2011 American television series

So Random! is an American sketch comedy television series created by Steve Marmel and developed by Michael Feldman that aired on Disney Channel from June 5, 2011, to March 25, 2012. It was announced as an independent series after Demi Lovato left the parent series, Sonny with a Chance, created by Marmel. The series features the actors from Sonny with a Chance, besides Lovato: Tiffany Thornton, Sterling Knight, Brandon Mychal Smith, Doug Brochu, and Allisyn Ashley Arm along with other featured actors who recur in the series. The series premiere was watched by 4.07 million viewers.

On May 2, 2012, Tiffany Thornton announced that the series had not been renewed for a second season and the show was cancelled after only one season.

==Concept, production and premise==
In Sonny with a Chance, Demi Lovato plays the title character, Sonny Munroe, a new member of the cast of the sketch comedy show So Random!, which is presented as a show-within-a-show. The series follows the experiences of Sonny, and the rest of the cast.
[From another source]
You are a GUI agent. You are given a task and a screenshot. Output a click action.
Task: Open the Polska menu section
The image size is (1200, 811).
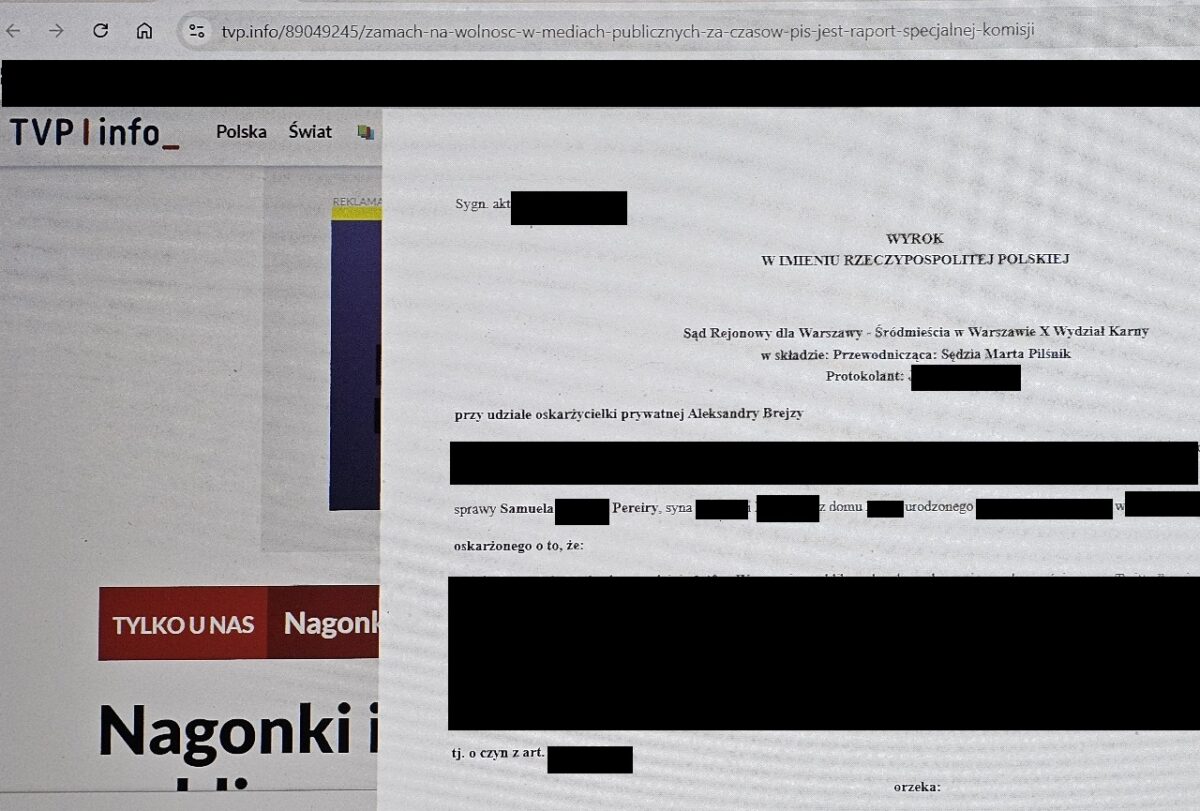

The full-length sketch comedy episode format was played within Sonny with a Chance during season 2 of the series for the Christmas and Halloween episodes. In November 2010, Lovato underwent treatment for "physical and emotional issues", and in April 2011, Lovato confirmed that she would not be returning to Sonny with a Chance for its third season, and stated that returning to acting immediately would be unhealthy for her recovery.

Following Lovato's departure from the series, So Random! was introduced as its own series that focused more on comedy skits than Sonny with a Chance. Filming for the season began on January 30, 2011. Each episode features sketch comedy skits with the So Random! cast, as well as a performance by a music artist. Originally intended to be a third season of Sonny with a Chance, Disney began to describe the show as a separate series following Lovato's confirmed departure.
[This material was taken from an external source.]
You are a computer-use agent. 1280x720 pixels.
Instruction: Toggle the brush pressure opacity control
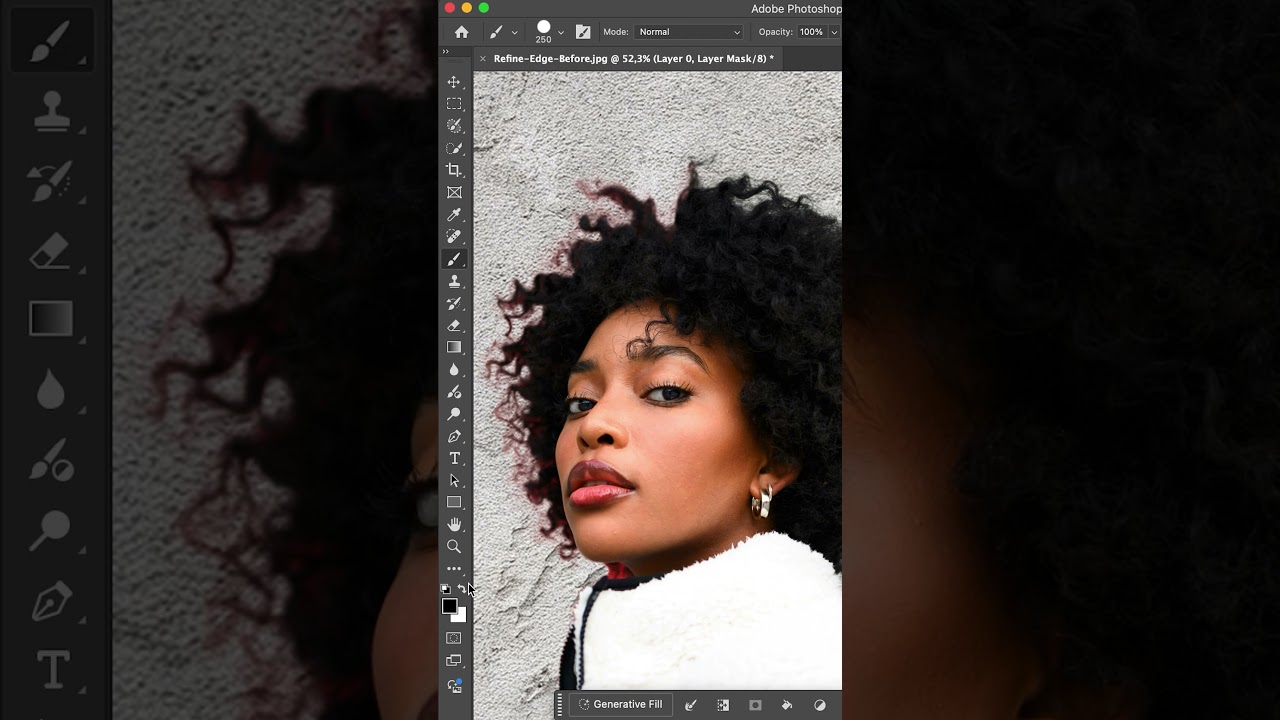[x=583, y=31]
Each episode typically consists of five or six sketches. Although it is formatted as a sketch comedy series, So Random! retains the fictional universe style of the sitcom it spun off from, with the main cast members playing both the characters they originated on Sonny with a Chance, in addition to playing the characters appearing in each of the sketches. Such a reference to Sonny with a Chance was made when Grady kept hitting the applause button while trying to open a pickle jar, and Zora goes offstage to tell him to stop. She asks what he is doing, and he tells her that he always has a pickle before the show and cannot open the jar. Zora opens the jar without difficulty, horrifying Grady. However, the episode "Miss Piggy" would be the only episode to feature backstage scenes where Grady, Zora, and several other cast members visit Miss Piggy in her dressing room.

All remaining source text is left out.